Они вернулись к гостям. Синицкая барабанила свой отработанный устный рассказ: «…Меня крепко привязали к жесткому стулу морскими узлами и поставили в темный угол. Я видела в оконном стекле отражение свирепых преступников…» — и все такое. Восьмиклассники тайком перемигивались. Честно признаться, Синицкая еще не совсем избавилась от привычки Недостижимого Идеала соревноваться, когда с ней никто не соревнуется. Да и ее история успела всем поднадоесть.
Потом говорила Ирка Кузина, потом Князь, потом вытащили из-под дивана Ванечку и заставили рассказать, как на Птичьем рынке он выслеживал Пупка, а выследил Трохдрована.
— Мне моя личиночка помогла, — с грустью закончил второклашка. Он до сих пор не верил, что рыночные торговцы подсунули ему пластмассовый виброхвост. Думал, что личинка была настоящая, но переварилась внутри Бантика, и старшие обманывают его, чтобы не расстраивать.
Так по кусочку каждый рассказал свою часть общей истории. Только папы не могли рассказать, как спасали Синицкую. Их в тот вечер не было — ни Иркиного Ивана Сергеевича, ни старшего Блинкова. А почему не было, об этом налоговых полицейских не спрашивают. Ботаников спрашивают, но у них всегда есть ответ: у старшего Блинкова то помидор в Ботаническом саду заболеет, то гербарий неправильно засушивается.
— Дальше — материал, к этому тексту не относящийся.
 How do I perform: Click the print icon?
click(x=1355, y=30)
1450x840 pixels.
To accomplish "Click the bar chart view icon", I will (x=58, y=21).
Ну, ничего. За пап все рассказал Блинков-младший.
Настала очередь старшего лейтенанта Семенова из патрульной машины номер восемь. Героический милиционер зачем-то встал, поправил в косынке загипсованную руку и сказал:
— Я выполнил свой долг. И начал краснеть.
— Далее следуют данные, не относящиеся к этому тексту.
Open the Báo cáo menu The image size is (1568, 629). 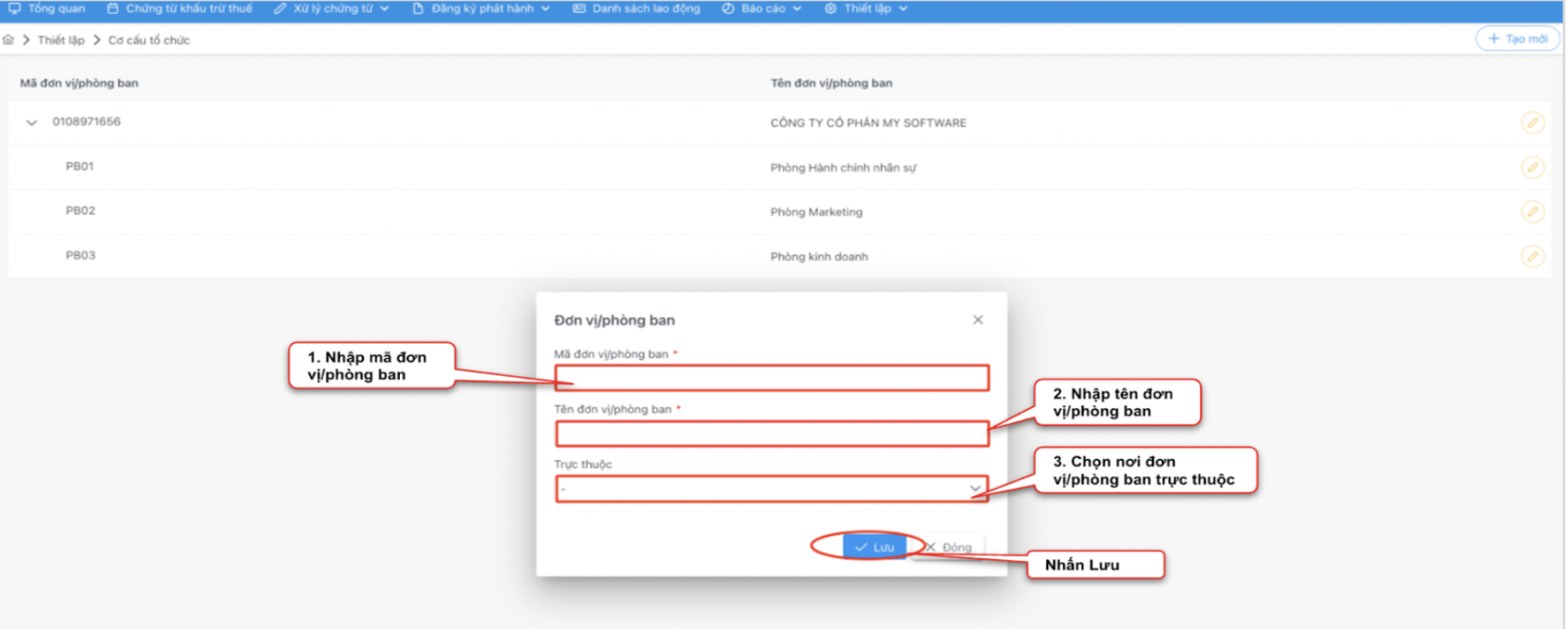pos(762,8)
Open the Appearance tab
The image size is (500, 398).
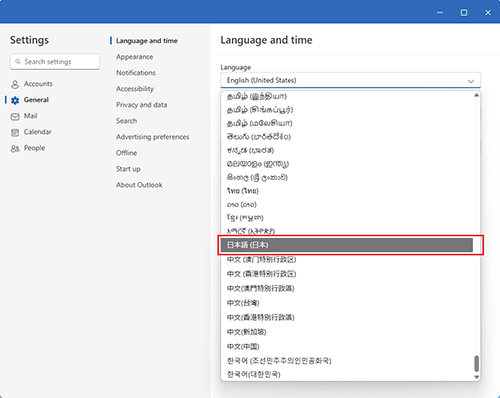(x=135, y=57)
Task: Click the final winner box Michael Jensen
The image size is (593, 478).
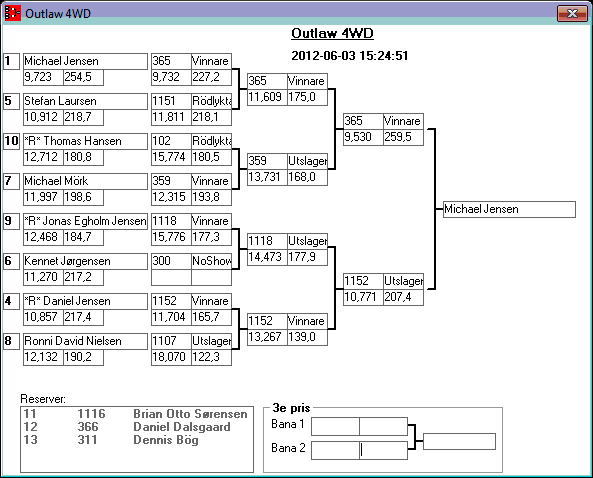Action: point(509,210)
Такие сценки показывают в комедиях: совершил подвиг и сам не может об этом рассказать. Наверное, это было по-настоящему смешно. Но никто не смеялся. Блинков-младший некстати вспомнил, что немножечко приврал, выкладывая историю спасения Синицкой, и почувствовал, что тоже краснеет.
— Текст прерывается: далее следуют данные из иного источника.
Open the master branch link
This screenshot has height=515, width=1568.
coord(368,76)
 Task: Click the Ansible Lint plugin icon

— Спасибо, — сказал он Семенову и своей не сломанной левой пожал не сломанную правую руку старшего лейтенанта.
— Я выполнил свой долг, — повторил милиционер.
Ручаюсь, что в этот момент все подумали одно и то же: можно рассказать о своем подвиге подробно и красиво, но лучше не скажешь.
Я ВЫПОЛНИЛ СВОЙ ДОЛГ.
И всё тут.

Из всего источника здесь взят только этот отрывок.